If you’re looking for the mad dog in this test, you’ve found it. The KTM LC4 Supermoto is a full-on dirt racer with 17 inch wheels and a bigger front disc. End of story.
And you aren’t going to believe what it’s like.
Imagine you and your mates are riding to work on a greasy, bumpy, gravel-strewn road. They’re all on bicycles, juddering and sweating furiously to make progress. You, on the other hand, are astride… a flying giraffe. Tall, graceful, lazy, responsive – I’m not making much sense but stay with me – if you can picture it you’ll have some idea of what this motorcycle does to your previous biking experience.
To start with, your eyes are five and a half feet above the road. So you see farther than anyone else. And don’t think it’s unnerving to be that high up. It’s wonderful!
Next, you’re on a bike designed to produce explosive, point-to-point performance. Crack the throttle anywhere in the top half of the rev range and the engine snaps to full torque damn near instantaneously.
Finally, there’s the very, very high quality suspension. To a road rider, it simply defies the laws of physics. How can you be so insulated from road shocks, and yet know what’s happening? Welcome to LC4 world.
Round town the bike attracts disbelieving stares. It doesn’t so much accelerate as lunge from one place to the next and, as long as you’ve got a 30 inch inside leg, the 137kg weight is easy to balance at the lights. Switchgear is excellent, brake and clutch feel outstanding and grip from the soft compound Pirellis outstanding, wet or dry.
But if anything the hunting on a steady, low speed throttle is worse than on the Duke, and with no cush drive the bike feels lumpy, hard-edged and vibey. The seat is hard and narrow, too. Could you really stand it every day?
On open roads the LC4 astonishes again. Despite a soft tune that gives maybe 42bhp there’s real stomp out of 60mph corners and the " I can see your house from here’ seat height proves its value. Often you can tell the road’s clear through a small complex of bends, which makes a giggly ride even sillier. Braking over gravel and mud feels like getting away with murder, and those yards of suppler-than-your-dreams suspension completely fail to bring on the swaying, squashy sensation you get from a big Japanese trailie.

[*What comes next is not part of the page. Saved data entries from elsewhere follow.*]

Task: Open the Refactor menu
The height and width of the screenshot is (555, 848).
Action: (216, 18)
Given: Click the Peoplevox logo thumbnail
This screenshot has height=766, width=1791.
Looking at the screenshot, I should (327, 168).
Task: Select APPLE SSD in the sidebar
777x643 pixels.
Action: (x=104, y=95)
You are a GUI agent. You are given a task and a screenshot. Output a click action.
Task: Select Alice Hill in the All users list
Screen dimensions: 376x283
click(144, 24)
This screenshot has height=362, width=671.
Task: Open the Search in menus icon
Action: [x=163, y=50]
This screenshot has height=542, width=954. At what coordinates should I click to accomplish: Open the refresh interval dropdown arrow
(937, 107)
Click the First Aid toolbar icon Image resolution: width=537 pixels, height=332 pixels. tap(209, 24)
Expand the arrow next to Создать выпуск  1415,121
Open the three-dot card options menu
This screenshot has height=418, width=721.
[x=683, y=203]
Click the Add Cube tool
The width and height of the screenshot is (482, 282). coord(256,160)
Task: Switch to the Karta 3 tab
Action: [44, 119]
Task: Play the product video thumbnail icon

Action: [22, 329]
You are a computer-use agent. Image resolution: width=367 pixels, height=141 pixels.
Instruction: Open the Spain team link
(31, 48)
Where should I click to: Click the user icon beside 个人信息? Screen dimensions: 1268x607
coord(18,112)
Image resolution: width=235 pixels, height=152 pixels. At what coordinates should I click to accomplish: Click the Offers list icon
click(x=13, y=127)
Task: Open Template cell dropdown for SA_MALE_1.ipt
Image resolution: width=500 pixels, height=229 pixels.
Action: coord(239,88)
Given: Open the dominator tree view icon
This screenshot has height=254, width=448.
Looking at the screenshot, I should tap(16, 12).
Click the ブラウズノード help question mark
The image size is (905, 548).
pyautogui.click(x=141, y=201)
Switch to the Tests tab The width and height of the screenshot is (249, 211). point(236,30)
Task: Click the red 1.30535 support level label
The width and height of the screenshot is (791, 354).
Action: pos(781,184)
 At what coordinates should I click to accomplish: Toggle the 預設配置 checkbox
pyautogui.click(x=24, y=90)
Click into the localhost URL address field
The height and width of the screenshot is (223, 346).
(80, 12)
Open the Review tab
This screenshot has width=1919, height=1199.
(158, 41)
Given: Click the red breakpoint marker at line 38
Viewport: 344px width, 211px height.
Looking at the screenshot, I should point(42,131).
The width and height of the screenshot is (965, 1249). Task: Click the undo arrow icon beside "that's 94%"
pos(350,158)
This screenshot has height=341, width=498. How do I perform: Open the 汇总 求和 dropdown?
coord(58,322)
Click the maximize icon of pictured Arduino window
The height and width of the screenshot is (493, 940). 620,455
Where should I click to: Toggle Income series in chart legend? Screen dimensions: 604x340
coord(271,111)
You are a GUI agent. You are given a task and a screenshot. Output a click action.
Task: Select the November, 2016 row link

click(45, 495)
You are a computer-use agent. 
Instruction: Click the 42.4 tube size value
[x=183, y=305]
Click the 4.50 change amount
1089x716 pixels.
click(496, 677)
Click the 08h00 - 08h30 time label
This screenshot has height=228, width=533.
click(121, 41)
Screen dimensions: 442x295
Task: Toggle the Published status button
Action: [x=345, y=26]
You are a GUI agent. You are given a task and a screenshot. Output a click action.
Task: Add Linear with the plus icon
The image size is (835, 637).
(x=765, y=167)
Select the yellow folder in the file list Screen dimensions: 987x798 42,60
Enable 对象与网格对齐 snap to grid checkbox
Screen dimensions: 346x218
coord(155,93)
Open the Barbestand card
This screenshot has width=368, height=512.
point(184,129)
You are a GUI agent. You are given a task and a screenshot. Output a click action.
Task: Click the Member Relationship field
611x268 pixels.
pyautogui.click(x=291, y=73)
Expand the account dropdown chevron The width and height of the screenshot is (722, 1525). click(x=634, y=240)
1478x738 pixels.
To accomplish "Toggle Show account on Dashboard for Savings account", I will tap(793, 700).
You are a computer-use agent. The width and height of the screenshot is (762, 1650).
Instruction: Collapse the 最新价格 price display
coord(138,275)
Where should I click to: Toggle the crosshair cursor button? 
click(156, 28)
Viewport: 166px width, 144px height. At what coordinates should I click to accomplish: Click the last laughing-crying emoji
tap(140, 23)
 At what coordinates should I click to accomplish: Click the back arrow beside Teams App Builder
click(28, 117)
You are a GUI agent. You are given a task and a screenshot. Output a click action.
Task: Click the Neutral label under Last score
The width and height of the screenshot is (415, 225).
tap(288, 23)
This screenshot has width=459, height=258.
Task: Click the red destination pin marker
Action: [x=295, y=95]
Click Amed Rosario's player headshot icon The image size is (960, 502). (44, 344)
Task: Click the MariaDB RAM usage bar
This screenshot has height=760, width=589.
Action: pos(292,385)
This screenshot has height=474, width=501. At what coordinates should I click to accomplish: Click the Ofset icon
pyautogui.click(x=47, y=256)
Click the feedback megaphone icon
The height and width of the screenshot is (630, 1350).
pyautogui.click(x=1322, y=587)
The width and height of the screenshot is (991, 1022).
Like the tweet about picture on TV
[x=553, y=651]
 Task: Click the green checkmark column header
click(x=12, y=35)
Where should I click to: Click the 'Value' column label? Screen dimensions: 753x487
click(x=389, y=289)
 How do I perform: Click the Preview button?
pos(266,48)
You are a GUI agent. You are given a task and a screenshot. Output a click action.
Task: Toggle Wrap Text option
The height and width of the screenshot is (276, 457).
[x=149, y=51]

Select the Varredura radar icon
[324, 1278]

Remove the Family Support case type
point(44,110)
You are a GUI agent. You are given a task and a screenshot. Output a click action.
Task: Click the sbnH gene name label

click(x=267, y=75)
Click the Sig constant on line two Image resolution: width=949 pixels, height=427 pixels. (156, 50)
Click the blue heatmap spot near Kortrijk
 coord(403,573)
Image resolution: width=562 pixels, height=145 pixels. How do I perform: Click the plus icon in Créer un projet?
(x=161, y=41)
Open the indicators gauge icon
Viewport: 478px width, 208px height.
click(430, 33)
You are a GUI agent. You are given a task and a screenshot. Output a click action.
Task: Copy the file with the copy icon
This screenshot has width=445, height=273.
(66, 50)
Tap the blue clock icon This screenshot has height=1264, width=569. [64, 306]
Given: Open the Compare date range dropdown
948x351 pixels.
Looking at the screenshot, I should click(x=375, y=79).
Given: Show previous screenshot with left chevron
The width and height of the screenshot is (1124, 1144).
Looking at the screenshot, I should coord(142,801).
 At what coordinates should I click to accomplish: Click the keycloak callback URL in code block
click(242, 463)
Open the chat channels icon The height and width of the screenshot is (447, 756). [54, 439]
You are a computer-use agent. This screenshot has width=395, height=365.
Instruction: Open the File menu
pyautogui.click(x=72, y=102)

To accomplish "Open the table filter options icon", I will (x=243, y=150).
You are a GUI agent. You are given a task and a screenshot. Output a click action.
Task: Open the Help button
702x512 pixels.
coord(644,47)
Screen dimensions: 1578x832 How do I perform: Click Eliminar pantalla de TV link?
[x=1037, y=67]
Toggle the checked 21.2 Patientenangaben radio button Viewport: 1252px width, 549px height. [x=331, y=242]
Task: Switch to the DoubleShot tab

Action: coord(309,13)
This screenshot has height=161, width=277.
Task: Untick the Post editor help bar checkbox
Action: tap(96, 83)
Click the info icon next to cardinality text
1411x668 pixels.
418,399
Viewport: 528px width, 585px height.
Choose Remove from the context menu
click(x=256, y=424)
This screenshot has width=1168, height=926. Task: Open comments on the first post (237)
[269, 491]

At first I thought the speedo read fast but the importers insist that it’s accurate for 17 inch wheels – and with top whack around 100 on the clock that makes sense. The other thing that makes sense is the gravity-defying sensation of cornering something so tall and surefooted. More exciting than a sports 600? You bet.
But keep at it for more than 30 miles and you begin to wonder if it’s all too much. The LC4 has no reserves of soft-edged comfort at all. The seat stays hard as a stuffed leather piglet, and the exposed riding position continues to demand aggression even when you feel like Private Godfrey. Our bike also had a flat-out fuelling glitch which felt like running onto reserve. Craig Taylor at Dynotorque suggests that KTM’s dirtbikes often benefit from a careful rejet.
If the Duke is a lunatic luxury, the LC4 is several notches more self-indulgent still. In Cornwall or remote Wales it could easily be the perfect bike. In Basingstoke or Birmingham you’d need to take it racing – and have some soft-edged alternative transport for the days when you felt merely ordinary.